One in three single Irish adults are not interested in finding a new partner, a Core study shows. The number of single people in Ireland has increased to 1.2 million, with 34 per cent of women and 28 per cent of men saying they are “not interested in meeting anyone at this time”, highlighting the changing dating landscape across the nation.
With regards to dating practices, interviewees chose conventional methods over digital apps, with 43 three per cent of women hoping to meet new partners through friends or family, compared to 38 per cent of men. Loved ones’ opinions also count when it comes to finding a new partner, with 48 per cent of women heeding the views of family and friends.
That said, the rise in social media has provided a new avenue to dating.
One in five 25-34 year olds met their partner through apps and dating websites. With online privacy a hot topic, 65 per cent believe that people will focus more on their data privacy in 2020. Yet, only 30 per cent say this is a trend that is important to them personally, with older people more cautious when it comes to sharing information.
Only one in four say it is personally important to them that people will reduce their social media use and 69 per cent of adults believe people will not reduce their social media use. As dating apps require personal information, people need to consider the trade-off between their privacy and giving away their data for the possibility of meeting someone new.
While online dating is considered to be inclusive, many believe it can have a bad effect on dating, with 55 per cent of adults saying dating apps have made people more shallow and 42 per cent saying they “would take into consideration what they have on social media,” with the same percentage saying they would consider what their friends or family think.

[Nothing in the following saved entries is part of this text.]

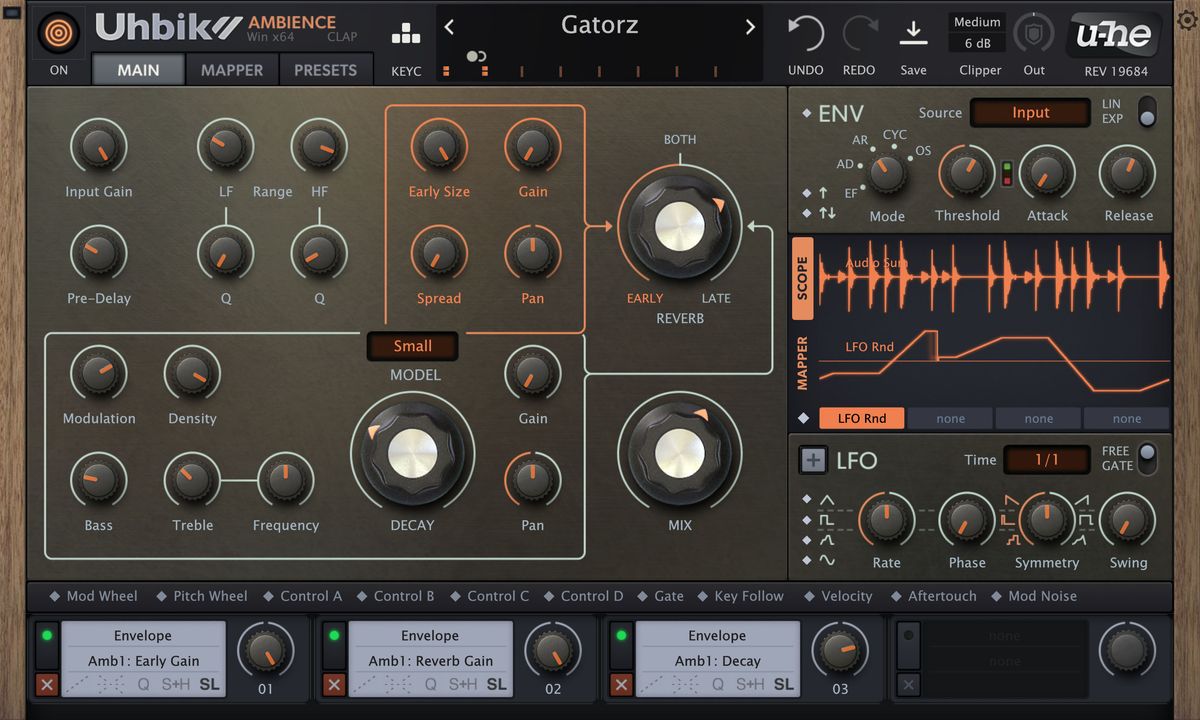Open settings gear in top corner
Viewport: 1200px width, 720px height.
[1187, 21]
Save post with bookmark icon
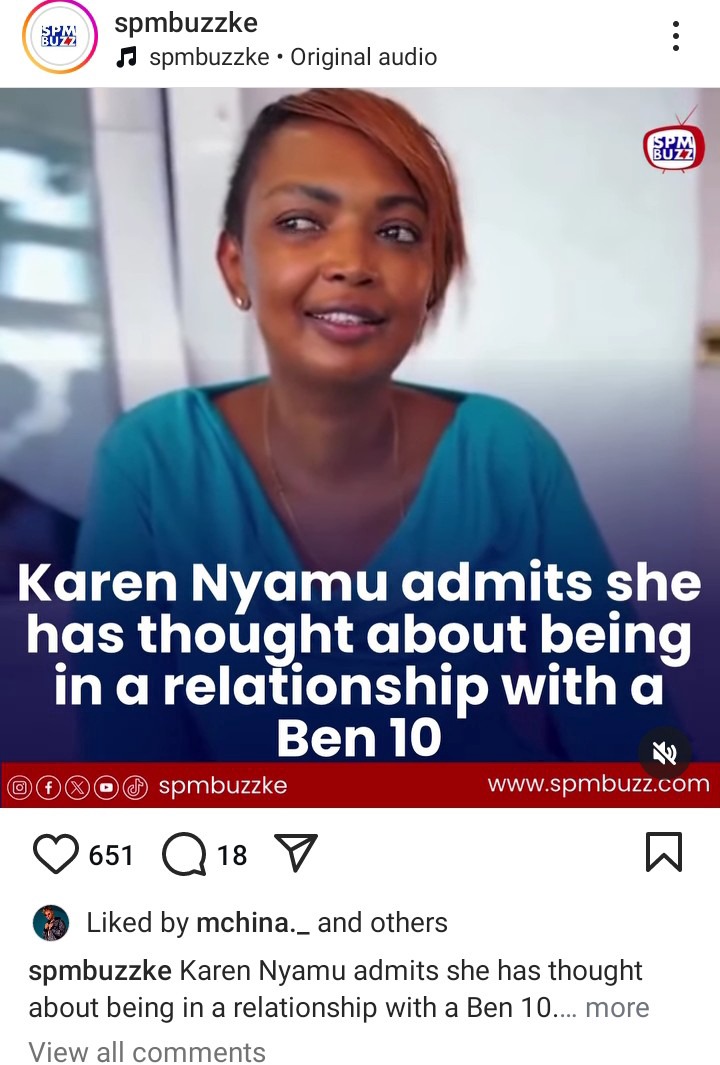 click(x=664, y=852)
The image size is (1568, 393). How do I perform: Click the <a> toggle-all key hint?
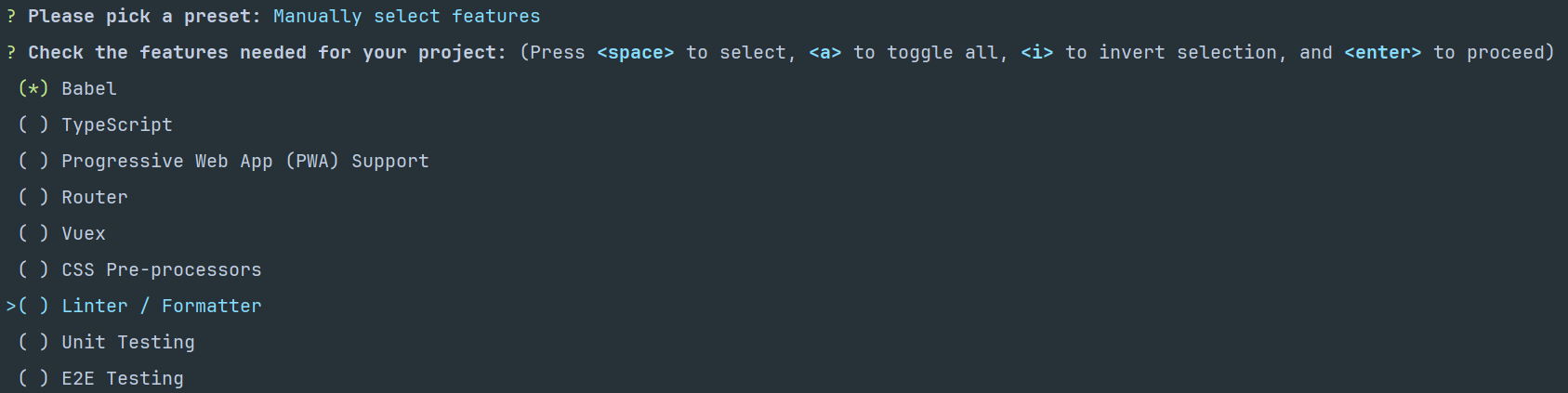tap(824, 53)
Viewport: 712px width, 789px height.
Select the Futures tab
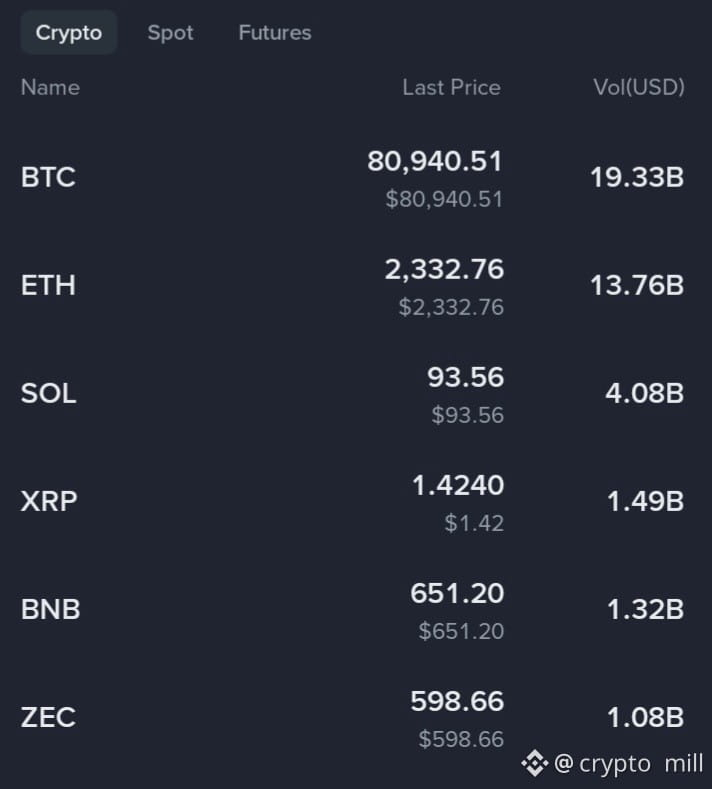click(x=275, y=33)
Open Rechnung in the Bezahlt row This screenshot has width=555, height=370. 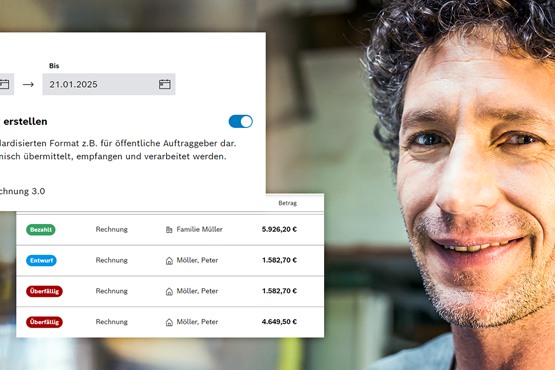coord(111,229)
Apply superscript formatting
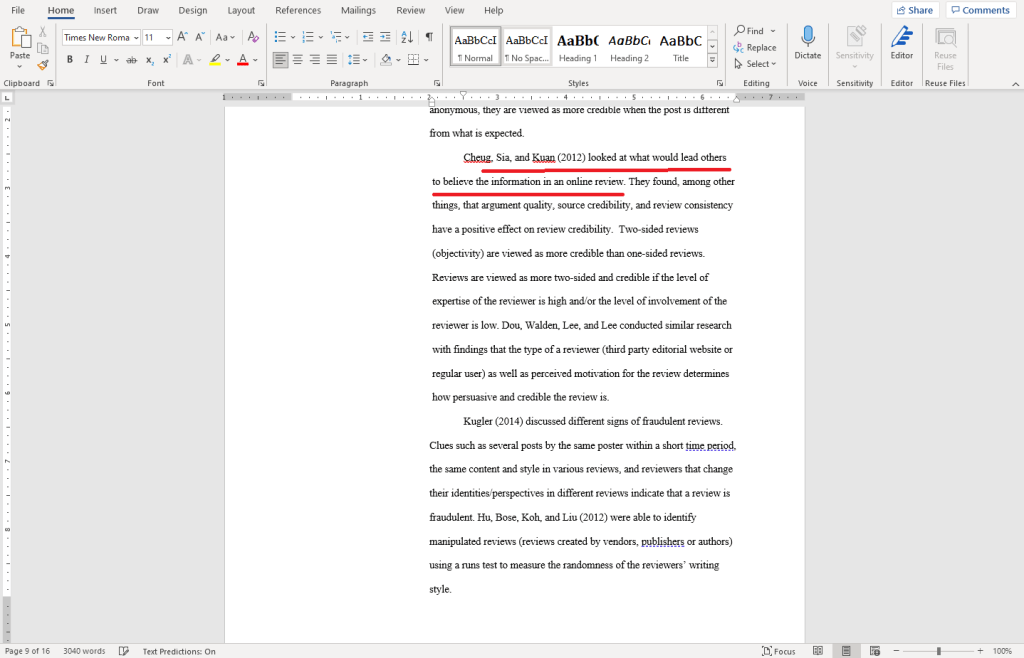1024x658 pixels. click(x=165, y=60)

Further insights from the Core study include:
- 26 per cent of single people believe dating apps are only for young people;
- Half of single men and 64 per cent of single women believe self-fulfilment and learning about yourself is easier to do when single;
- 40 per cent of single men and 38 per cent of single women believe dating multiple people is fine once all parties involved are aware of it;
- 55 per cent of single men and 69 per cent of single women believe there are double standards when it comes to what is okay for men to do versus what is okay for women to do;
- 25 per cent of single men and 12 per cent of single women believe people should get married and have kids by a certain age
The research focuses on single men and women’s dating and relationship preferences and investigates whether these changing life expectations are having an impact on how and when we form relationships. Based on the views of 1,000 participants, which included 320 single people, the methodology focused on four key questions:
- How are people in relationships meeting?
- How do singles think they would meet someone in comparison to how they would prefer to meet someone?
- What are people’s attitudes towards the recent changes in the dating landscape?
- Are their influences in delaying traditional milestones?